Las pruebas a las que se sometió unas semanas después me enfrentaron con la dura y terrible realidad. Mi abuelo padecía Alzheimer. Ese mismo día, cambié el rumbo de mis estudios. No sería veterinario. Sería médico. Me especializaría en Neurología. Lucharía contra la enfermedad que me impediría desde entonces disfrutar de uno de mis seres más queridos a lo largo de mi vida.

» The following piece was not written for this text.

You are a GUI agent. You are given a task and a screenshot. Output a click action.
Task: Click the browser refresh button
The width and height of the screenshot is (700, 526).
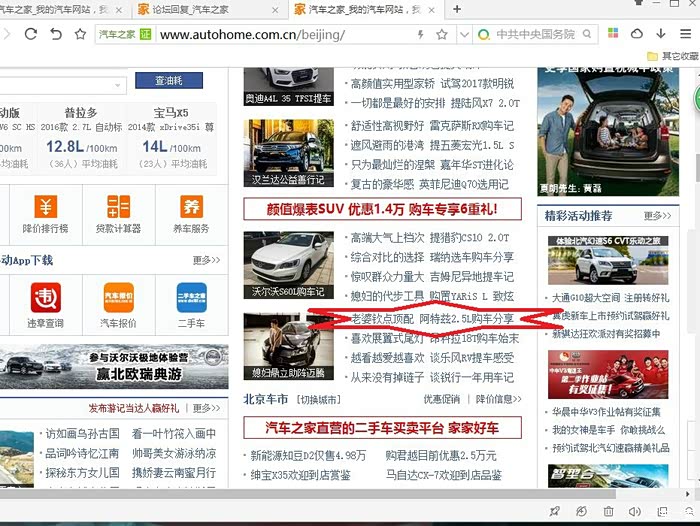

Cuando acabé mi carrera de medicina y terminé mi especialidad, me dediqué además de la consulta en el hospital, a la investigación. No ha habido un día que no haya pensado en él. Esté donde esté, se enorgullecerá y disfrutará conmigo por lo que hizo por mí. ¡Le debo tanto!

Enriqueció mi vida. Me dignificó. Me serenó. Me enseñó a tomar el rumbo, el destino de mi propia vida. Sin duda, una de las mejores relaciones de mi vida.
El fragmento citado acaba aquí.